MitigationGreatwest doesn't run Karmak Fusion (they're on Blaze), so Fusion delays don't affect V1. The sandbox work is preparatory for customer #2 and runs in parallel, not on the critical path. If the sandbox never comes through, the web-app paste workflow is the V1 entry point for any Fusion customer.

Training data is too thin to tune the narrative engine meaningfully.

MitigationGreatwest's 5K-10K annual repair orders is a more than sufficient corpus for per-dealer tuning. We're not waiting on cross-tenant learning, and we're not shipping a generic model, we're shipping a model tuned on their own approved claims. If a customer has no historical corpus at all, we use PACCAR's public guidance and approved-narrative examples as a warm start.

Scope creep from pilot feedback pulls the dates.

MitigationEvery new ask during pilot goes into the V1.5 backlog, not V1. The 7-day plan ships what's in it. Pilot feedback shapes V1.5, which starts the day after V1 lands. This is a cultural rule, not a process one, and I hold the line on it.

A Clara-authored narrative contains something the technician did not actually say.

MitigationThis is the single most important guardrail in the entire product, because a hallucinated narrative is a warranty audit failure and a chargeback for the customer. Clara's narrative engine is explicitly constrained to reformat and clarify what's present, it is never allowed to invent content. Every output is diff-able against the source notes, every narrative passes through human review before submission, and the product refuses to "fill in the blanks" on missing information. Sean's "don't fill in the blanks" constraint is not a preference; it's the invariant.

One thing.

  1. An introduction to Sean's IT contact for the Karmak sandbox. This is the single highest-leverage technical ask. With the sandbox, we unlock all three Karmak Fusion integration doors for customer #2. Without it, we fall back to the web-app paste workflow for Fusion shops, which works but is less compelling.

Four moments where we commit, adjust, or stop.

Day 2 · Foundation checkpoint

Is the backend, web app and dashboard skeleton solid enough to put Greatwest's tenant on it for Phase 2? If yes, we proceed. If no, we spend the start of Day 3 fixing foundation issues before touching integration work.

Day 5 · Integration checkpoint

Does the reconciliation engine catch real mismatches on Greatwest's own case data? Does the Decisiv and Blaze adapter round-trip correctly? If yes, we proceed to launch hardening.
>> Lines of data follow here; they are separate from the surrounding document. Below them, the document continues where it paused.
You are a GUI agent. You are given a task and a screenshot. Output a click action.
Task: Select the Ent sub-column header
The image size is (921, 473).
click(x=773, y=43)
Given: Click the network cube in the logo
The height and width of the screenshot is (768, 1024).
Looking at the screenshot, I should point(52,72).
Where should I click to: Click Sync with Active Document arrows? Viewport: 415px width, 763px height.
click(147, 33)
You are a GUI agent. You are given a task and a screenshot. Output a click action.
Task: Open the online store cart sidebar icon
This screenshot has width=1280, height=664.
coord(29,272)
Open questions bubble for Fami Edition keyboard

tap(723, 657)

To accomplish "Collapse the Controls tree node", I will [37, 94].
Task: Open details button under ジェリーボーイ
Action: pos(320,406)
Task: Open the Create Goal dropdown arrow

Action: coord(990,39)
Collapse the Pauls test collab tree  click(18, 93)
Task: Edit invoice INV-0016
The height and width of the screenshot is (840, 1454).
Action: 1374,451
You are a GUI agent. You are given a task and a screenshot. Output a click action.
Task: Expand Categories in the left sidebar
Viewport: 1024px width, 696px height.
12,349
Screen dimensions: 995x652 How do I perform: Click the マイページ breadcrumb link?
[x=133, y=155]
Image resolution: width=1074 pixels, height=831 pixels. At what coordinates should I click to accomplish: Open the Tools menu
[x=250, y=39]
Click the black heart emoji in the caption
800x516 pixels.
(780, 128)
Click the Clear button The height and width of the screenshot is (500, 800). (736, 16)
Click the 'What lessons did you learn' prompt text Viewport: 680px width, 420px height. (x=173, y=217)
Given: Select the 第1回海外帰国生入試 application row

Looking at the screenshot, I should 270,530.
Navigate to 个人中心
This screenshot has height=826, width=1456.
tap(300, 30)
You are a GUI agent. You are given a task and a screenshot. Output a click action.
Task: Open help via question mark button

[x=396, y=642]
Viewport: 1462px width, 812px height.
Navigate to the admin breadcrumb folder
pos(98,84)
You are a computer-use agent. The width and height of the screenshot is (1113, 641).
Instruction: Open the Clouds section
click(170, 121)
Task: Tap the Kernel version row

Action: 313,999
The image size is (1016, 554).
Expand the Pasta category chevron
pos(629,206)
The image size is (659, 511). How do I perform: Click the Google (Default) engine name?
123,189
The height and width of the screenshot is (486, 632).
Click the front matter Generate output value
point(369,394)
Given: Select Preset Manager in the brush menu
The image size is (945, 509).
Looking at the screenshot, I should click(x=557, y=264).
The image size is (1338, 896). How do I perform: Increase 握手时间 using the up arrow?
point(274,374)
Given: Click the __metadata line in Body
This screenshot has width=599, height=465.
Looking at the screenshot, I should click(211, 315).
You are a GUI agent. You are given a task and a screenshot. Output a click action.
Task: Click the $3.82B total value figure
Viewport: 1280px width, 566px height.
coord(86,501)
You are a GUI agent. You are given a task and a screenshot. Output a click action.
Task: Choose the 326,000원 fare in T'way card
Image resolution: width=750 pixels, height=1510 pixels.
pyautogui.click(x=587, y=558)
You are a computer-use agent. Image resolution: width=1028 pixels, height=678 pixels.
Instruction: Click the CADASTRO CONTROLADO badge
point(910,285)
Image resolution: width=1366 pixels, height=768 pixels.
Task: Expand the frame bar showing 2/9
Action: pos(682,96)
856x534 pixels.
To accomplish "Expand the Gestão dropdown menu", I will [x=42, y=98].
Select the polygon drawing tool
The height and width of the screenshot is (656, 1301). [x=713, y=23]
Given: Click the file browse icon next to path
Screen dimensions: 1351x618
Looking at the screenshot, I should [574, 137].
If no, we adjust scope: narrative engine ships, reconciliation becomes V1.5.

Day 7 · Launch gate

First real production narrative through Clara into Greatwest's pipeline. Human in the loop. If the output is clean, we go live. If there's a quality gap, we slip to Day 8 and tune, but no further without a conversation with you.

Day 8 · Contingency window

Used only if Day 7 slipped. Beyond Day 8, we stop, re-plan, and I come to you with a revised timeline and an honest root cause for why we missed. This is the honesty contract.